Segment Start: Task material

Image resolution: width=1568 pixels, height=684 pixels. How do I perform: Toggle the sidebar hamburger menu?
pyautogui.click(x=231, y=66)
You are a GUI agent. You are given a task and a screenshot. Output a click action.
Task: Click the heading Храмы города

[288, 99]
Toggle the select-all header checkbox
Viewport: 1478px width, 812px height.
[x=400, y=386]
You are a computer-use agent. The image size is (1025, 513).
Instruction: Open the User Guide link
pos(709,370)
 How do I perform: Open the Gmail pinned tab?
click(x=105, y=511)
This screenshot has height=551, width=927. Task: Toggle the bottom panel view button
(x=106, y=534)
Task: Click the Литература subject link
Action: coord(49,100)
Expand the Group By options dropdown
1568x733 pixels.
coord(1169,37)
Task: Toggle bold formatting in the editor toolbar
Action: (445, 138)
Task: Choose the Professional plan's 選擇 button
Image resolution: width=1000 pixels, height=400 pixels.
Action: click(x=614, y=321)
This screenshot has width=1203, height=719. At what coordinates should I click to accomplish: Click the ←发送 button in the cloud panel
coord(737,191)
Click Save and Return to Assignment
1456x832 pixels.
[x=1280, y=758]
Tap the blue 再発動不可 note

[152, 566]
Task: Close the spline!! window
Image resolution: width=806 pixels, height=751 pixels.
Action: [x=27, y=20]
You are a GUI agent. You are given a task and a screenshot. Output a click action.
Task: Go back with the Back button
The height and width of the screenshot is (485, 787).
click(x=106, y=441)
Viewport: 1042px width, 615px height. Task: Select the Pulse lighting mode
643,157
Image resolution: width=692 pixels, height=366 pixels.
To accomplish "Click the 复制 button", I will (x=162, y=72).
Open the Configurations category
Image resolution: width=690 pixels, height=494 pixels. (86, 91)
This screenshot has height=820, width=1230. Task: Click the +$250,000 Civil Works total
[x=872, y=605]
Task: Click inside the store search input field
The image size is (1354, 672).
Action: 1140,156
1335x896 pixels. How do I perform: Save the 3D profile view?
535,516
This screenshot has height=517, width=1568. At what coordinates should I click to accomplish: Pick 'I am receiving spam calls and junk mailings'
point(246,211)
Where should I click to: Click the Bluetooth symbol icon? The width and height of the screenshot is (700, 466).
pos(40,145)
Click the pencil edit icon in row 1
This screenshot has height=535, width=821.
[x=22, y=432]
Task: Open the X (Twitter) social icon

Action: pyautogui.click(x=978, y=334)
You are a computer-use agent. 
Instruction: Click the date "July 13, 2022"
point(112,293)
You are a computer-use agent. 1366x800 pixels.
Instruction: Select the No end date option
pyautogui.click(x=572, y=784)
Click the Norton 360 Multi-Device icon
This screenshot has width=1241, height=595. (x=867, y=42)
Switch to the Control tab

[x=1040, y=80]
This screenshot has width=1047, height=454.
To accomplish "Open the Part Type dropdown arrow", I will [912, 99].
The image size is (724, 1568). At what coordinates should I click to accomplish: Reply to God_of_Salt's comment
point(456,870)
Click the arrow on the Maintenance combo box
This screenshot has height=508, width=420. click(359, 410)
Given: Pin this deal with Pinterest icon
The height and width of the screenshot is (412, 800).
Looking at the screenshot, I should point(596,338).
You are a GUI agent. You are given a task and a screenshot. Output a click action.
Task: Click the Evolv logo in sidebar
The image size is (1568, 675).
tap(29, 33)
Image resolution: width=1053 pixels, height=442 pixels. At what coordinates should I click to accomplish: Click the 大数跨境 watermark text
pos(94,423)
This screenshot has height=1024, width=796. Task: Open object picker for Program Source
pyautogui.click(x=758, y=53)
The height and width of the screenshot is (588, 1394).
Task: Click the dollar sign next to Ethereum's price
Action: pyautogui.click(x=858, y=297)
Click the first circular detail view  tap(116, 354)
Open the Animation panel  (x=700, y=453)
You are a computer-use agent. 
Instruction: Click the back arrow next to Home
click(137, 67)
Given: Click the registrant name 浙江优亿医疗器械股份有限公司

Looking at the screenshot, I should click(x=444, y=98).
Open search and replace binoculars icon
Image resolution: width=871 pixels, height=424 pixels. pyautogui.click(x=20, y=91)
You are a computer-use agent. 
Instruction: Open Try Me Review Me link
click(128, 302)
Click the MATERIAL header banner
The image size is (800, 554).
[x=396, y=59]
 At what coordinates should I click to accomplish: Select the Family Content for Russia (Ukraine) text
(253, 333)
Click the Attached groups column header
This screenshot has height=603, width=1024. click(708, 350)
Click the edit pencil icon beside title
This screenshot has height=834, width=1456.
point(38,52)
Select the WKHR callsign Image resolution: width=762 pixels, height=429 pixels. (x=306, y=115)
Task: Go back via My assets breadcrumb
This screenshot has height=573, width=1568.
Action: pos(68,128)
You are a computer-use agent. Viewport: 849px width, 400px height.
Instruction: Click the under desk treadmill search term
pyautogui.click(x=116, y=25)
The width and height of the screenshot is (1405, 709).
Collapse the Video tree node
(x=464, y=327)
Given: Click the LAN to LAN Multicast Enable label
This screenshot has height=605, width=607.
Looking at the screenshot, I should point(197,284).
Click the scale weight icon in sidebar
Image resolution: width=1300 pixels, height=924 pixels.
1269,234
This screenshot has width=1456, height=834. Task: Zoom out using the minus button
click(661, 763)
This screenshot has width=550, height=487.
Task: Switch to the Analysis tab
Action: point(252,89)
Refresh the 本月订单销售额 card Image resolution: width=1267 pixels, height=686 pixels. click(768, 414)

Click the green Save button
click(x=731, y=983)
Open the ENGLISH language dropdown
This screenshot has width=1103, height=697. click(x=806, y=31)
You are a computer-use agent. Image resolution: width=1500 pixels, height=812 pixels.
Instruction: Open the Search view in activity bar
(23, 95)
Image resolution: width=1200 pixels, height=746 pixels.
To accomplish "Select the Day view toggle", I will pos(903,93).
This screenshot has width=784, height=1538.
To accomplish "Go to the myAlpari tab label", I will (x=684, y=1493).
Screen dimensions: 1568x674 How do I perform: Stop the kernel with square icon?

Segment End: Task material

- [Exercise]:
Type out the entries once more, precisely.

- [Task solution]:
Image resolution: width=1568 pixels, height=684 pixels. How do I perform: Toggle the sidebar hamburger menu?
pyautogui.click(x=231, y=66)
You are a GUI agent. You are given a task and a screenshot. Output a click action.
Task: Click the heading Храмы города

[288, 99]
Toggle the select-all header checkbox
Viewport: 1478px width, 812px height.
[x=400, y=386]
You are a computer-use agent. The image size is (1025, 513).
Instruction: Open the User Guide link
pos(709,370)
 How do I perform: Open the Gmail pinned tab?
click(x=105, y=511)
This screenshot has height=551, width=927. Task: Toggle the bottom panel view button
(x=106, y=534)
Task: Click the Литература subject link
Action: coord(49,100)
Expand the Group By options dropdown
1568x733 pixels.
coord(1169,37)
Task: Toggle bold formatting in the editor toolbar
Action: (445, 138)
Task: Choose the Professional plan's 選擇 button
Image resolution: width=1000 pixels, height=400 pixels.
Action: click(x=614, y=321)
This screenshot has width=1203, height=719. At what coordinates should I click to accomplish: Click the ←发送 button in the cloud panel
coord(737,191)
Click Save and Return to Assignment
1456x832 pixels.
[x=1280, y=758]
Tap the blue 再発動不可 note

[152, 566]
Task: Close the spline!! window
Image resolution: width=806 pixels, height=751 pixels.
Action: [x=27, y=20]
You are a GUI agent. You are given a task and a screenshot. Output a click action.
Task: Go back with the Back button
The height and width of the screenshot is (485, 787).
click(x=106, y=441)
Viewport: 1042px width, 615px height. Task: Select the Pulse lighting mode
643,157
Image resolution: width=692 pixels, height=366 pixels.
To accomplish "Click the 复制 button", I will (x=162, y=72).
Open the Configurations category
Image resolution: width=690 pixels, height=494 pixels. (86, 91)
This screenshot has height=820, width=1230. Task: Click the +$250,000 Civil Works total
[x=872, y=605]
Task: Click inside the store search input field
The image size is (1354, 672).
Action: 1140,156
1335x896 pixels. How do I perform: Save the 3D profile view?
535,516
This screenshot has height=517, width=1568. At what coordinates should I click to accomplish: Pick 'I am receiving spam calls and junk mailings'
point(246,211)
Where should I click to: Click the Bluetooth symbol icon? The width and height of the screenshot is (700, 466).
pos(40,145)
Click the pencil edit icon in row 1
This screenshot has height=535, width=821.
[x=22, y=432]
Task: Open the X (Twitter) social icon

Action: pyautogui.click(x=978, y=334)
You are a computer-use agent. 
Instruction: Click the date "July 13, 2022"
point(112,293)
You are a computer-use agent. 1366x800 pixels.
Instruction: Select the No end date option
pyautogui.click(x=572, y=784)
Click the Norton 360 Multi-Device icon
This screenshot has width=1241, height=595. (x=867, y=42)
Switch to the Control tab

[x=1040, y=80]
This screenshot has width=1047, height=454.
To accomplish "Open the Part Type dropdown arrow", I will [912, 99].
The image size is (724, 1568). At what coordinates should I click to accomplish: Reply to God_of_Salt's comment
point(456,870)
Click the arrow on the Maintenance combo box
This screenshot has height=508, width=420. click(359, 410)
Given: Pin this deal with Pinterest icon
The height and width of the screenshot is (412, 800).
Looking at the screenshot, I should point(596,338).
You are a GUI agent. You are given a task and a screenshot. Output a click action.
Task: Click the Evolv logo in sidebar
The image size is (1568, 675).
tap(29, 33)
Image resolution: width=1053 pixels, height=442 pixels. At what coordinates should I click to accomplish: Click the 大数跨境 watermark text
pos(94,423)
This screenshot has height=1024, width=796. Task: Open object picker for Program Source
pyautogui.click(x=758, y=53)
The height and width of the screenshot is (588, 1394).
Task: Click the dollar sign next to Ethereum's price
Action: pyautogui.click(x=858, y=297)
Click the first circular detail view  tap(116, 354)
Open the Animation panel  (x=700, y=453)
You are a computer-use agent. 
Instruction: Click the back arrow next to Home
click(137, 67)
Given: Click the registrant name 浙江优亿医疗器械股份有限公司

Looking at the screenshot, I should click(x=444, y=98).
Open search and replace binoculars icon
Image resolution: width=871 pixels, height=424 pixels. pyautogui.click(x=20, y=91)
You are a computer-use agent. 
Instruction: Open Try Me Review Me link
click(128, 302)
Click the MATERIAL header banner
The image size is (800, 554).
[x=396, y=59]
 At what coordinates should I click to accomplish: Select the Family Content for Russia (Ukraine) text
(253, 333)
Click the Attached groups column header
This screenshot has height=603, width=1024. click(708, 350)
Click the edit pencil icon beside title
This screenshot has height=834, width=1456.
point(38,52)
Select the WKHR callsign Image resolution: width=762 pixels, height=429 pixels. (x=306, y=115)
Task: Go back via My assets breadcrumb
This screenshot has height=573, width=1568.
Action: pos(68,128)
You are a computer-use agent. Viewport: 849px width, 400px height.
Instruction: Click the under desk treadmill search term
pyautogui.click(x=116, y=25)
The width and height of the screenshot is (1405, 709).
Collapse the Video tree node
(x=464, y=327)
Given: Click the LAN to LAN Multicast Enable label
This screenshot has height=605, width=607.
Looking at the screenshot, I should point(197,284).
Click the scale weight icon in sidebar
Image resolution: width=1300 pixels, height=924 pixels.
1269,234
This screenshot has width=1456, height=834. Task: Zoom out using the minus button
click(661, 763)
This screenshot has width=550, height=487.
Task: Switch to the Analysis tab
Action: point(252,89)
Refresh the 本月订单销售额 card Image resolution: width=1267 pixels, height=686 pixels. click(768, 414)

Click the green Save button
click(x=731, y=983)
Open the ENGLISH language dropdown
This screenshot has width=1103, height=697. click(x=806, y=31)
You are a computer-use agent. Image resolution: width=1500 pixels, height=812 pixels.
Instruction: Open the Search view in activity bar
(23, 95)
Image resolution: width=1200 pixels, height=746 pixels.
To accomplish "Select the Day view toggle", I will pos(903,93).
This screenshot has width=784, height=1538.
To accomplish "Go to the myAlpari tab label", I will (x=684, y=1493).
Screen dimensions: 1568x674 How do I perform: Stop the kernel with square icon?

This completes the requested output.